Yes, We Should Discuss That Seattle Minimum Wage Study
Is a $15/hr wage bad for workers, or is the study flawed?

I guess we need to talk about this, since everyone else is:
Analysis | A ‘very credible’ new study on Seattle’s $15 minimum wage has bad news for liberals
When Seattle officials voted three years ago to incrementally boost the city’s minimum wage up to $15 an hour, they’d hoped to improve the lives of low-income workers. Yet according to a major new study that could force economists to reassess past research on the issue, the hike has had the opposite effect.
The city is gradually increasing the hourly minimum to $15 over several years. Already, though, some employers have not been able to afford the increased minimums. They’ve cut their payrolls, putting off new hiring, reducing hours or letting their workers go, the study found.
My first reaction was “wait, that’s not what I’ve been hearing.”
My second reaction was “maybe there’s something else going on here.”
Here’s what people were saying about Seattle’s $15 minimum wage in July 2016:
Minimum wage data finds ‘the sky is not falling’
According to [the Seattle Minimum Wage Study Team at the University of Washington] — who also found that the increase didn’t drive up prices in an earlier study — employment and wages in Seattle reached record highs in 2015. They called it “a very good year,” even though employers were forced to pay a teeny bit more.
So 2015 worked out reasonably well for the minimum wage increase. What could have changed since then?
Well, first you have to consider that Seattle’s minimum wage increase was designed to be implemented gradually—and in 2015, we weren’t actually handing out $15/hr wages. Large employers (companies with more than 500 employees) are only required to offer $15 minimum wages starting in either 2017 or 2018, depending on whether they also pay employees’ health benefits. Smaller employers don’t have to offer $15 minimum wages until 2019 or, in some cases, 2021.
This Seattle.gov chart explains how the increases work:
As we move closer to a $15 minimum wage, we are seeing some unanticipated side effects. In early 2017, Seattle residents began noticing that certain restaurants were asking patrons to pay a “minimum wage increase surcharge.”
But that appears to only be happening in a handful of establishments. What else could be causing payroll cuts, layoffs, and hiring freezes? Maybe everything else that’s going on in the country right now?
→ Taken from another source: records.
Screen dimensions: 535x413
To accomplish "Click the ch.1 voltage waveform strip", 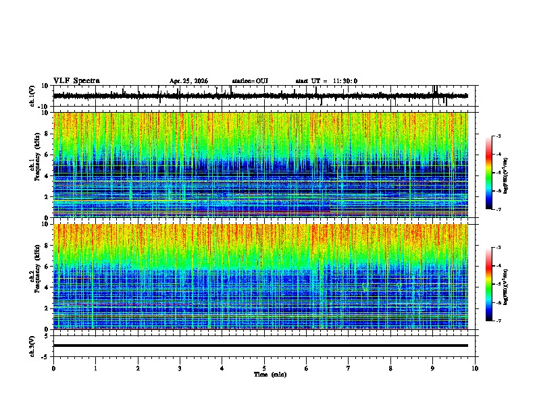I will coord(261,96).
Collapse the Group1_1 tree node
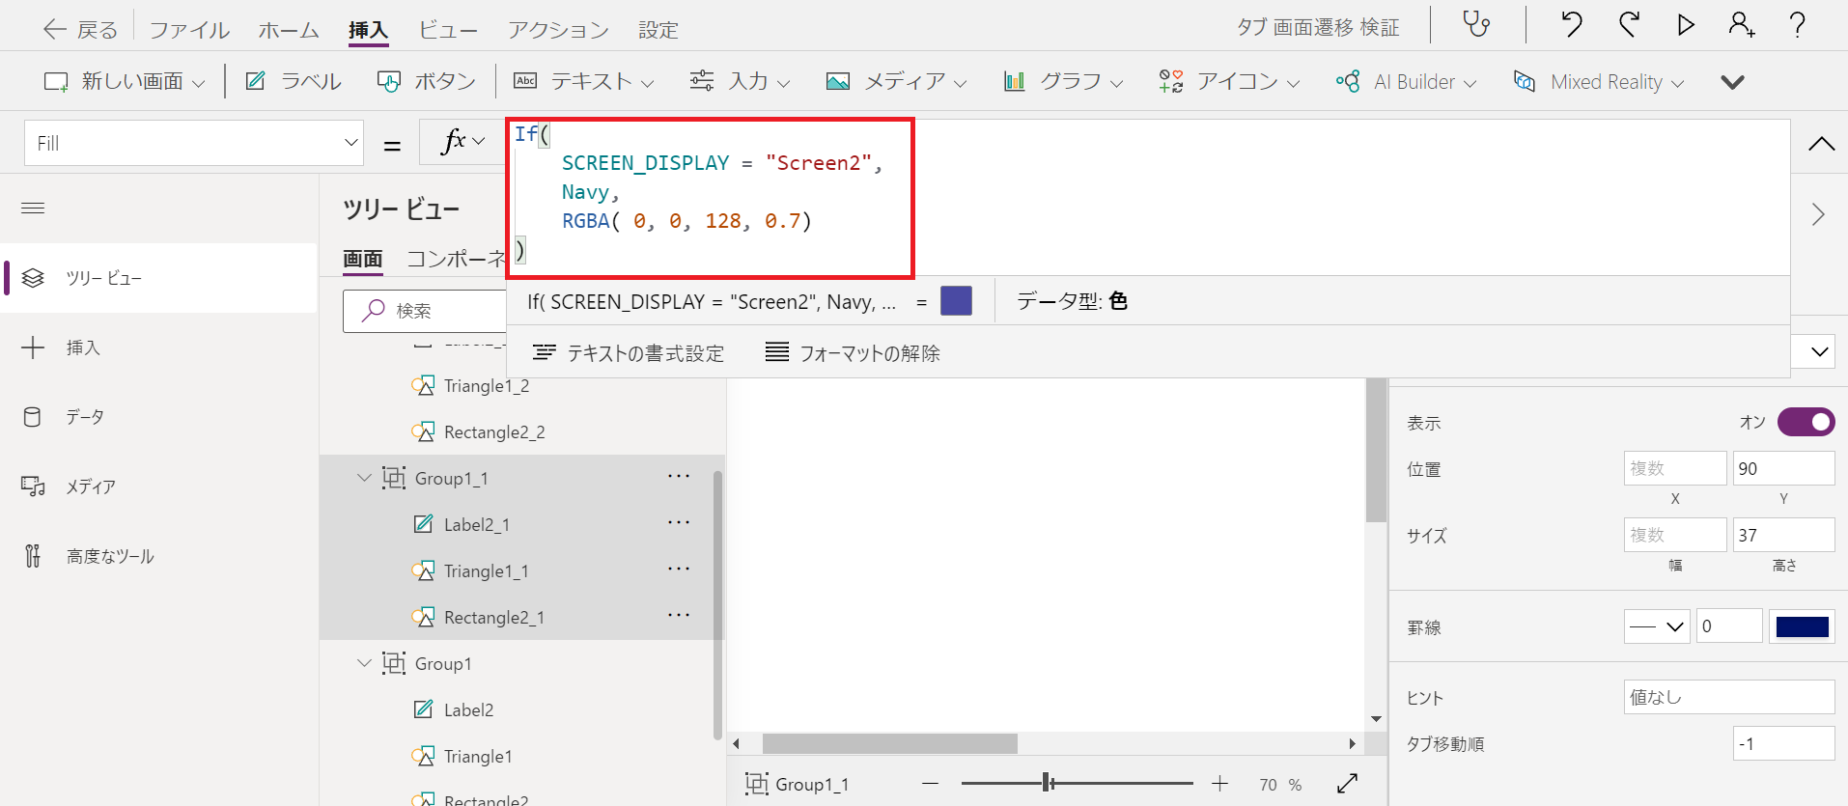 tap(364, 478)
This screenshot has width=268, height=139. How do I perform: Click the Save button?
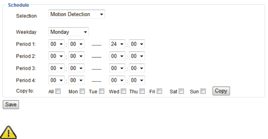pos(11,104)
On a national level, we’ve got industries contracting—especially the retail industry—and a general sense that we should all avoid spending/investing because we don’t know what’s going to happen next. It absolutely makes sense that Seattle businesses would follow the same pattern.
If you read the entire Washington Post piece, they give a lot of additional reasons for why the $15 minimum wage appears not to be working but might actually be working:
- The study’s authors “did not include large employers with locations both inside and outside of Seattle in their calculations.”
- “[…] small businesses have responded to the increase not by downsizing but instead by hiring more experienced workers.”
- The study has not yet been peer-reviewed.
Also, there’s this convoluted theory that Seattle’s booming economy means that people who formerly earned minimum wage might now earn more than minimum wage. They might also have changed employers in the process, and even if their former employer chose not to re-fill their position, that individual worker is still better off financially. (Other workers who can’t find jobs because employers aren’t re-filling those positions are worse off financially, and yes, the WaPo acknowledges this.)
The Washington Post gets to the end of the article and is essentially “we’re not too sure about this study?” That’s how I feel too. Especially because I can’t read the paywalled study for myself. But the WaPo gave this story a headline that made everyone want to talk about the Seattle $15 minimum wage, so I figured I’d add my bit to the conversation.